Background and Objective: Osteoporosis afflicts a large number of populations in the world and is featured by systemic impairment of bone mass and strength which may further trigger an increase in the risk of fragile fractures. This network meta-analysis (NMA) is designed to distinguish therapies more preferable than others with respect to efficacy and safety. Methods: We searched the medical literature for relevant studies systematically. Both direct and indirect evidence were synthesized to compare the efficacy, described by odds ratios (OR) and 95% credible intervals (CrI). Moreover, the surface under cumulative ranking curve was calculated to rank probabilities with respect to clinical outcomes.
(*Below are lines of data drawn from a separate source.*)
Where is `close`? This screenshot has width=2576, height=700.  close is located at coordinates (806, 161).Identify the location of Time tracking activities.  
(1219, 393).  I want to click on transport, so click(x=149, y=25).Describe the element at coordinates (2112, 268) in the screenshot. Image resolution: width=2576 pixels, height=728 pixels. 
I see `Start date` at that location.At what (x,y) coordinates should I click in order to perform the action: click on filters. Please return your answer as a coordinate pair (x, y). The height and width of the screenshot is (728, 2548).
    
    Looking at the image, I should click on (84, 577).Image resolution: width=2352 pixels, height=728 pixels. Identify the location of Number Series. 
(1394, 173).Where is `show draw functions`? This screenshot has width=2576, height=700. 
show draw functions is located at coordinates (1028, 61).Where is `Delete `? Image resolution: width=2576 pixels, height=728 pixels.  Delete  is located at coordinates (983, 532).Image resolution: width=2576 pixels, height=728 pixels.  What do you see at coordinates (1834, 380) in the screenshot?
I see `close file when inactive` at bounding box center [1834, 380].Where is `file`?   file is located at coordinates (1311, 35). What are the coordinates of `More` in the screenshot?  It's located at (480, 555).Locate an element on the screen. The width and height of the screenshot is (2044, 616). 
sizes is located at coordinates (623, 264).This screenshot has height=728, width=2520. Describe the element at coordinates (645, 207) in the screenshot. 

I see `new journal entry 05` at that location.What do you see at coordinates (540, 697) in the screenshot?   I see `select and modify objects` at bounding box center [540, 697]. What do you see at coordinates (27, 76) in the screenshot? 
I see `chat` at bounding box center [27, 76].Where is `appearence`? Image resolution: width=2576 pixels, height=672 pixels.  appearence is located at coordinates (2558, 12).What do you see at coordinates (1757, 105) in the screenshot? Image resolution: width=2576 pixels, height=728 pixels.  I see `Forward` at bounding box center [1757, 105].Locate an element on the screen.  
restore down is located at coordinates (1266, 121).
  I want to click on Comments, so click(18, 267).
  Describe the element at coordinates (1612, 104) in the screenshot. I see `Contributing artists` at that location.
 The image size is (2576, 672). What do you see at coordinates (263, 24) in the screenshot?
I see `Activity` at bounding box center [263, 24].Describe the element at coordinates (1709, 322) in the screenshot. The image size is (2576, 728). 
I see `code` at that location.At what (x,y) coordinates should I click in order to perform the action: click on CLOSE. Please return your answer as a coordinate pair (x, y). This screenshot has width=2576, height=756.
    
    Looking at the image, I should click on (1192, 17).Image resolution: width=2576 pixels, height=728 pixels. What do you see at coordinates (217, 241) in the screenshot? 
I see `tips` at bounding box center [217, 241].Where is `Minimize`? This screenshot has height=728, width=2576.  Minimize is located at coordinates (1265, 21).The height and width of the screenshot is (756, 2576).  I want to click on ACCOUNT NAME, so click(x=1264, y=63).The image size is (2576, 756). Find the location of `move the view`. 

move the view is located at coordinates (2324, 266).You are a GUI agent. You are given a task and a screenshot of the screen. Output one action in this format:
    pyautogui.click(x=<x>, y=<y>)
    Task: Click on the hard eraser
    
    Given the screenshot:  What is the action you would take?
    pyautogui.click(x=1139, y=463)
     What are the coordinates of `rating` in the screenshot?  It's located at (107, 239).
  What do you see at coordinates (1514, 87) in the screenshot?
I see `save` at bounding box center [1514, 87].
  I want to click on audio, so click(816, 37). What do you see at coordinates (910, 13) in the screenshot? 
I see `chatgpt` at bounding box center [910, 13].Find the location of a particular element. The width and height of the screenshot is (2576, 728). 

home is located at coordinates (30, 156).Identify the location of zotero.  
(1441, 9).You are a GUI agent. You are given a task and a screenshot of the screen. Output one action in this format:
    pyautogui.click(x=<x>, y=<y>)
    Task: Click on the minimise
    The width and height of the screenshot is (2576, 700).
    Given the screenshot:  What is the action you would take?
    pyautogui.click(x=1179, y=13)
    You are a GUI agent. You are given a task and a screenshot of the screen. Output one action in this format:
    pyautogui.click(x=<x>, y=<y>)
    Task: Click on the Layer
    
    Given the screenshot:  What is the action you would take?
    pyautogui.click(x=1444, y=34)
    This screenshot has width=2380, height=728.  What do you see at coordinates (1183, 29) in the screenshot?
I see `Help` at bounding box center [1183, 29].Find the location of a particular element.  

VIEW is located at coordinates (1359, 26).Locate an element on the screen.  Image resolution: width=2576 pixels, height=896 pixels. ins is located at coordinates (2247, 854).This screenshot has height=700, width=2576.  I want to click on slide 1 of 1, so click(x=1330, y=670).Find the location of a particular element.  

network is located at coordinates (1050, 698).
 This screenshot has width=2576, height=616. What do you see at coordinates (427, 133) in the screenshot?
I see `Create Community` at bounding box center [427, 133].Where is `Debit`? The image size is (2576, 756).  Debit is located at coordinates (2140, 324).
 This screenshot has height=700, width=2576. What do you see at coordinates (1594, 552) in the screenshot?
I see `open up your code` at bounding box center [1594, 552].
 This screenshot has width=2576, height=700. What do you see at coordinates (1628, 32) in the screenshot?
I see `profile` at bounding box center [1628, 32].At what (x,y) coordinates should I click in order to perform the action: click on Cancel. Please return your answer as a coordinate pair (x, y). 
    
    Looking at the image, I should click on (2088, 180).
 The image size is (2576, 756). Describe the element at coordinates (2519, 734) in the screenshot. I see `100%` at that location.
The new non-vertebral fractures, hip and wrist fractures, and adverse events were evaluated in this NMA. Results: Patients treated by alendronate, denosumab, teriparatide were associated with a reduced risk of new non-vertebral fractures compared to those treated by placebo. Alendronate, denosumab and zoledronic acid had better efficacy in preventing hip fractures. With respect to wrist fractures prevention, no significant difference was observed. Zoledronic acid exhibited significantly increased risk of adverse events than placebo, alendronate, denosumab, and raloxifene. According to SUCRA, teriparatide ranked highest in new non-vertebral fractures prevention, etidronate and denosumab balanced safety and efficacy well. Conclusion: In summary, teriparatide appeared to be the most efficacious drug for preventing new non-vertebral fractures, while etidronate and denosumab were preferable for balancing safety and efficacy well.